JOB ITEM -
Could you rewrite the rows below so that every "Identify the location of" becomes "Pinpoint the location of", with nothing else changed?

___ RAW DATA ___

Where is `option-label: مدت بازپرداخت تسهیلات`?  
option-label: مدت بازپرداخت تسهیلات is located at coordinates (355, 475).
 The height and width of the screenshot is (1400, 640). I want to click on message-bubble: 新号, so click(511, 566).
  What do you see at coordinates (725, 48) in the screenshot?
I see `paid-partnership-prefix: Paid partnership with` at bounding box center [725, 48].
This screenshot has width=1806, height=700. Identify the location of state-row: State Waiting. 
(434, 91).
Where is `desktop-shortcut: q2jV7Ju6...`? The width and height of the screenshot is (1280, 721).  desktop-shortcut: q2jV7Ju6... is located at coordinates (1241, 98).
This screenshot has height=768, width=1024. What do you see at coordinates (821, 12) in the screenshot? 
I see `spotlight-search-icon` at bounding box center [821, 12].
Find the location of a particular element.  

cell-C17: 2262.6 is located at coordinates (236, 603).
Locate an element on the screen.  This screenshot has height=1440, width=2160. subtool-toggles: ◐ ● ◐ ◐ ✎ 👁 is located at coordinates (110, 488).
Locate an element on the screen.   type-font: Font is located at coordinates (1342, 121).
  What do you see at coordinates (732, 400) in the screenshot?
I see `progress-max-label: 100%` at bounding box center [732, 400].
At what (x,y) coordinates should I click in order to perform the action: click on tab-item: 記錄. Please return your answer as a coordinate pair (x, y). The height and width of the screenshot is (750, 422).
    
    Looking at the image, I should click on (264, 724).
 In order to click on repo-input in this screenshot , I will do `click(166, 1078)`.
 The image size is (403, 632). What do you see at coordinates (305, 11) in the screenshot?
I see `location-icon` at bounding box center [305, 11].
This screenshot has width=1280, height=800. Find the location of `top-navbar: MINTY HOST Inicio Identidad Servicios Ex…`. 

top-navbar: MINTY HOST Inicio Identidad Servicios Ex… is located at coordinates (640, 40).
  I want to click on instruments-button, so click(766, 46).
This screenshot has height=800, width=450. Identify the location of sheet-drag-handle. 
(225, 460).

___

ANSWER BELOW -
Where is `option-label: مدت بازپرداخت تسهیلات`?  
option-label: مدت بازپرداخت تسهیلات is located at coordinates (355, 475).
 The height and width of the screenshot is (1400, 640). I want to click on message-bubble: 新号, so click(511, 566).
  What do you see at coordinates (725, 48) in the screenshot?
I see `paid-partnership-prefix: Paid partnership with` at bounding box center [725, 48].
This screenshot has width=1806, height=700. Pinpoint the location of state-row: State Waiting. 
(434, 91).
Where is `desktop-shortcut: q2jV7Ju6...`? The width and height of the screenshot is (1280, 721).  desktop-shortcut: q2jV7Ju6... is located at coordinates (1241, 98).
This screenshot has height=768, width=1024. What do you see at coordinates (821, 12) in the screenshot? 
I see `spotlight-search-icon` at bounding box center [821, 12].
Find the location of a particular element.  

cell-C17: 2262.6 is located at coordinates (236, 603).
Locate an element on the screen.  This screenshot has height=1440, width=2160. subtool-toggles: ◐ ● ◐ ◐ ✎ 👁 is located at coordinates (110, 488).
Locate an element on the screen.   type-font: Font is located at coordinates (1342, 121).
  What do you see at coordinates (732, 400) in the screenshot?
I see `progress-max-label: 100%` at bounding box center [732, 400].
At what (x,y) coordinates should I click in order to perform the action: click on tab-item: 記錄. Please return your answer as a coordinate pair (x, y). The height and width of the screenshot is (750, 422).
    
    Looking at the image, I should click on (264, 724).
 In order to click on repo-input in this screenshot , I will do `click(166, 1078)`.
 The image size is (403, 632). What do you see at coordinates (305, 11) in the screenshot?
I see `location-icon` at bounding box center [305, 11].
This screenshot has width=1280, height=800. Find the location of `top-navbar: MINTY HOST Inicio Identidad Servicios Ex…`. 

top-navbar: MINTY HOST Inicio Identidad Servicios Ex… is located at coordinates (640, 40).
  I want to click on instruments-button, so click(766, 46).
This screenshot has height=800, width=450. Pinpoint the location of sheet-drag-handle. 
(225, 460).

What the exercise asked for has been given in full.